Fiction Reviews


War of the Maps

(2020) Paul McAuley, Gollancz, £14.99, trdpbk, 415pp, ISBN 978-1-473-21734-8

 

.On a giant artificial world surrounding an artificial sun, one man - a lucidor, a keeper of the peace, a policeman - is on the hunt. His target was responsible for an atrocity, but is too valuable to the government to be truly punished. Instead, he has been sent to the frontlines of the war, to use his unique talents on the enemy. So the lucidor has ignored orders, deserted from his job, left his home and thrown his life away, in order to finally claim justice.

Separated by massive seas, the various maps dotted on the surface of this world rarely contact each other. But something has begun to infiltrate the edges of the lucidor's map, something that genetically alters animals and plants and turns them into killers. Only the lucidor knows the depths to which his quarry will sink in order to survive, only the lucidor can capture him. The way is long and dangerous. The lucidor's government has set hunters after him. He has no friends, no resources, no plan. But he does have a mission.

From award-winning author, Paul McAuley comes an epic space opera, a space-western, giving us an almost man-with-no-name known as the lucidor, whose actual real name is Thorn (although that is hardly mentioned) on a quest to track down the arch-criminal, Remfrey, Without giving away some of the plot, and some of the mechanics of McAuley’s world-building prowess, suffice to say, that the lucidor kept the peace in an area known as Free State (the title of the area giving a very big hint to how the country is run). At great personal cost he has caught and imprisoned Remfrey, but the mad, bad scientist has escaped and fled to nearby Patua, which is very different from Free State. Free State and Patua seem to be in collusion and no-one appears willing to go after Remfrey, so the lucidor does, leaving his job and country behind to bring Remfrey to justice as a threat arises to the maps of the world – not just geographical maps, but genetic “life” maps as something is altering all forms of life with the most alarming being the rise of the “alter women” brought about by an algae which kills off men and children and turns women into monsters. McAuley has shown in previous books (Eternal Light, Evening's Empires, Into Everywhere, Red Dust, etc.) that he is a master of world-building and here we get a mixture of different kinds of worlds, with different kinds of technologies, or lack of them, combined with people who have almost magical abilities including giving other electric shocks to the lucidor’s own ability to dampen the powers of others, but there are also political and ideological differences in the lands he encounters.

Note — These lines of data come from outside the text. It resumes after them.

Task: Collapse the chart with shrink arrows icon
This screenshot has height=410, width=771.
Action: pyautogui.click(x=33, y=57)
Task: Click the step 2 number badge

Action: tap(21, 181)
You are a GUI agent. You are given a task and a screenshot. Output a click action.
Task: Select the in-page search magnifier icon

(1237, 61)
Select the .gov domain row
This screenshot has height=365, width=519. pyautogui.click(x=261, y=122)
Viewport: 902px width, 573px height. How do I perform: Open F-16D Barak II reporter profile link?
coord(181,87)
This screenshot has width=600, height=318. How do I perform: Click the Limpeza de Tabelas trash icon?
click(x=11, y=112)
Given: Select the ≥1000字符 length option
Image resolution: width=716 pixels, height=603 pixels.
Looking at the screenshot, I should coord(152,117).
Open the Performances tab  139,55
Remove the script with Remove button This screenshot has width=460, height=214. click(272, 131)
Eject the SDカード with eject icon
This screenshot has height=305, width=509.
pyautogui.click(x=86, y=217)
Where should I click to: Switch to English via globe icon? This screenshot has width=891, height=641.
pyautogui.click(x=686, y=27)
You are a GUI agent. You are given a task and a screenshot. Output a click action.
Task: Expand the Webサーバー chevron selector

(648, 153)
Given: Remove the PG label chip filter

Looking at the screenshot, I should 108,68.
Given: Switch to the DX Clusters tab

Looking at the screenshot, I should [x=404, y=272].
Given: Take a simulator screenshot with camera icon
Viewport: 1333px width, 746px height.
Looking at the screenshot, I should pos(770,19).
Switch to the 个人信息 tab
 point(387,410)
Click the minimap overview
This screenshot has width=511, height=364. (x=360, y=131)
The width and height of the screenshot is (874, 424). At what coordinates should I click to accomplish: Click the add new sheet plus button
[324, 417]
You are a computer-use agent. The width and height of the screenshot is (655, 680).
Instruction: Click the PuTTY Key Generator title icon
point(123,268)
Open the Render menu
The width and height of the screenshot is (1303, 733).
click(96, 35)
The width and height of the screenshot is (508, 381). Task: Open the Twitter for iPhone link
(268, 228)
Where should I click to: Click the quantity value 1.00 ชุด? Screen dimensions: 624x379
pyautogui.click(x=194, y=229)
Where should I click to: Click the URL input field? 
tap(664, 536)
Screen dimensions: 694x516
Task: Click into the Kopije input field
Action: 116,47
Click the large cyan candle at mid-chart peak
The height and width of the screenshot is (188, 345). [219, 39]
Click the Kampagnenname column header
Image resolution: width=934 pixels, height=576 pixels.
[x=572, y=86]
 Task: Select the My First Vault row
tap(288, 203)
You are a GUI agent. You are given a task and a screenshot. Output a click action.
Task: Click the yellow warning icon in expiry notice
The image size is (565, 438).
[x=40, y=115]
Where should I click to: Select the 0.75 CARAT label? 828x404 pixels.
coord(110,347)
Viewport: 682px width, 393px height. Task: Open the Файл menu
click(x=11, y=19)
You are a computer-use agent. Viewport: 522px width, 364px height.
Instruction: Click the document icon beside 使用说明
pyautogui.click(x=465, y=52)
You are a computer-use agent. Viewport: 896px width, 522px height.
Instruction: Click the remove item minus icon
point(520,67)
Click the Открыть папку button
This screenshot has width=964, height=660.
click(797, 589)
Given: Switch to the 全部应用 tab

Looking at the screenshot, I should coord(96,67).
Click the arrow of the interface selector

Told in 3 parts and 54 chapters, War of the Maps moves along at a fair pace and readers will see echoes from the works of Jack Vance and Gene Wolfe, even William Hope Hodgson and a nod towards a certain epic poem by Samuel Taylor Coleridge, as well as several westerns from the epic vistas that McAuley describes to the internal workings of the lucidor himself, both a hero and an anti-hero, who on his travels gets caught up in plight of others, and is able to help them and encounters some memorable characters such as a biologist called Orjen Starbreaker and her assistant, Lyra. Other readers might think of the TV series Firefly and Stephen King’s epic The Dark Tower series, particularly The Gunslinger. Perhaps, I was reminded most of Cormac McCarthy’s No Country for Old Men and a hero who is flawed and aging and widowed and full of self-doubt in a world that is changing around him as he undergoes his own “Heart of Darkness” quest.

In War of the Maps, McAuley has delivered a novel packed with great world-building, great characters, action and narrative drive, and hopefully in the future McAuley will return to this world dominated by the World Ocean and the lands which lie around it. Recommended.